Neumora Therapeutics

Status and phase

Enrolling
Phase 1

Conditions

Alzheimer's Disease
Healthy Elderly

Treatments

Drug: Placebo
Drug: NMRA-323511

Study type

Interventional

Funder types

Industry

Identifiers

NCT06546995
NMRA-323511-104

Details and patient eligibility

About

This study consists of 2 parts, Part A and Part B. Part A is a single center, randomized, double-blind, placebo-controlled cohort designed to evaluate the safety, tolerability, and pharmacokinetics (PK) of NMRA-323511 among healthy elderly.
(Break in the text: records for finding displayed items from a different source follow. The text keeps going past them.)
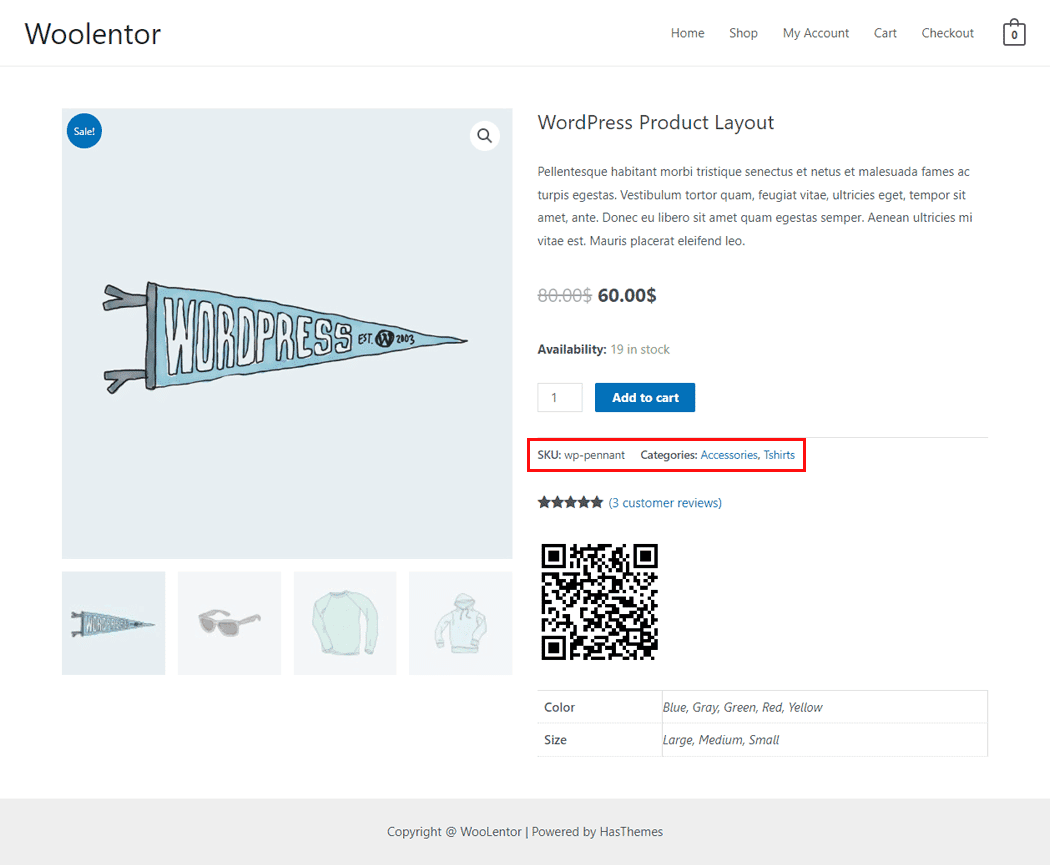1050x865 pixels.
Task: Select the long sleeve shirt thumbnail
Action: click(345, 623)
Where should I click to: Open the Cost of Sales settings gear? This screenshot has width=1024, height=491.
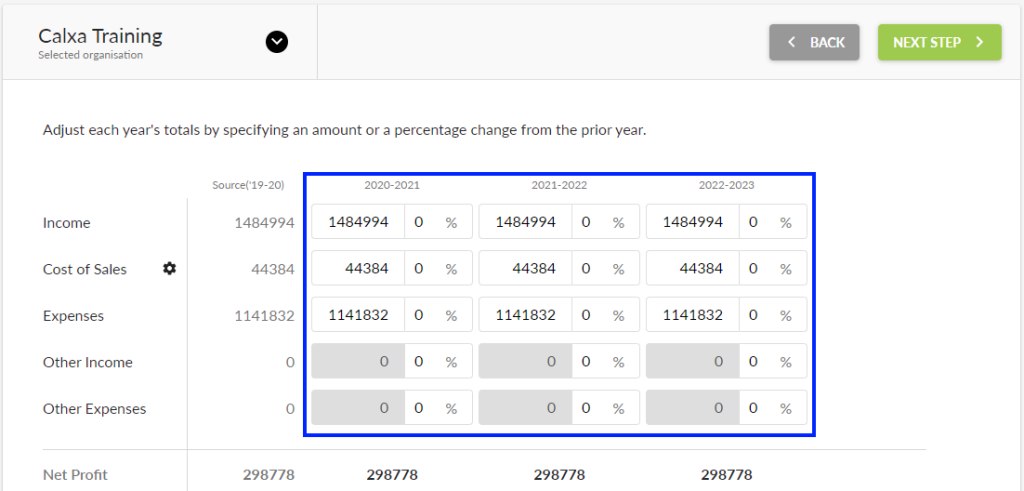point(170,269)
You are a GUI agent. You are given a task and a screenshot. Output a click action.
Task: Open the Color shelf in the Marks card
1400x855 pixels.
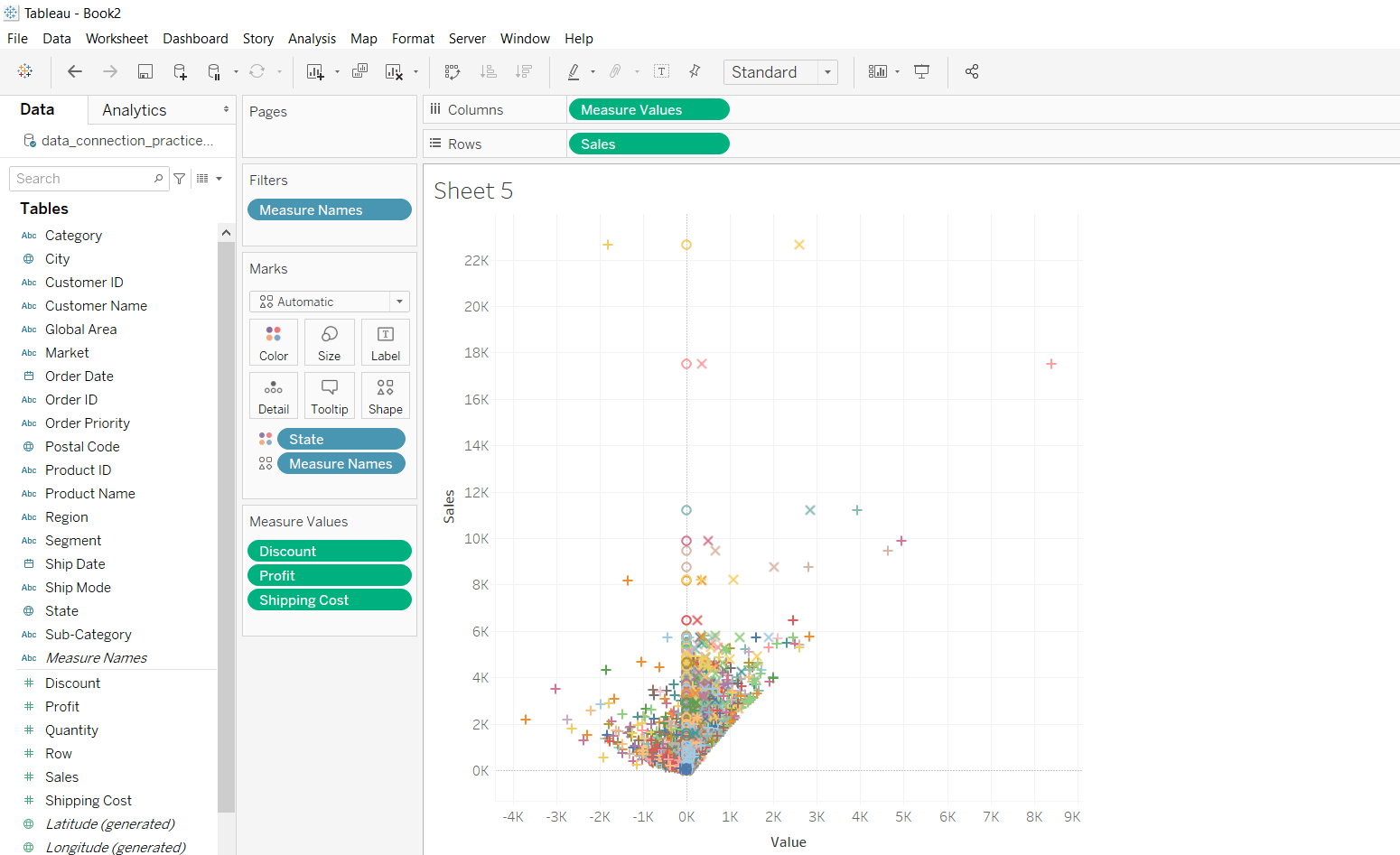pos(273,341)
Part B is a multicenter, randomized, double-blinded, placebo-controlled, parallel-group cohort to evaluate the safety, tolerability, and efficacy of NMRA-323511 among adults with Agitation Associated with Dementia due to Alzheimer's Disease.

Part A consists of a Screening Period (up to 28 days), a 10-day Treatment Period, and a 10- day Follow-up clinic visit after last dose of study treatment.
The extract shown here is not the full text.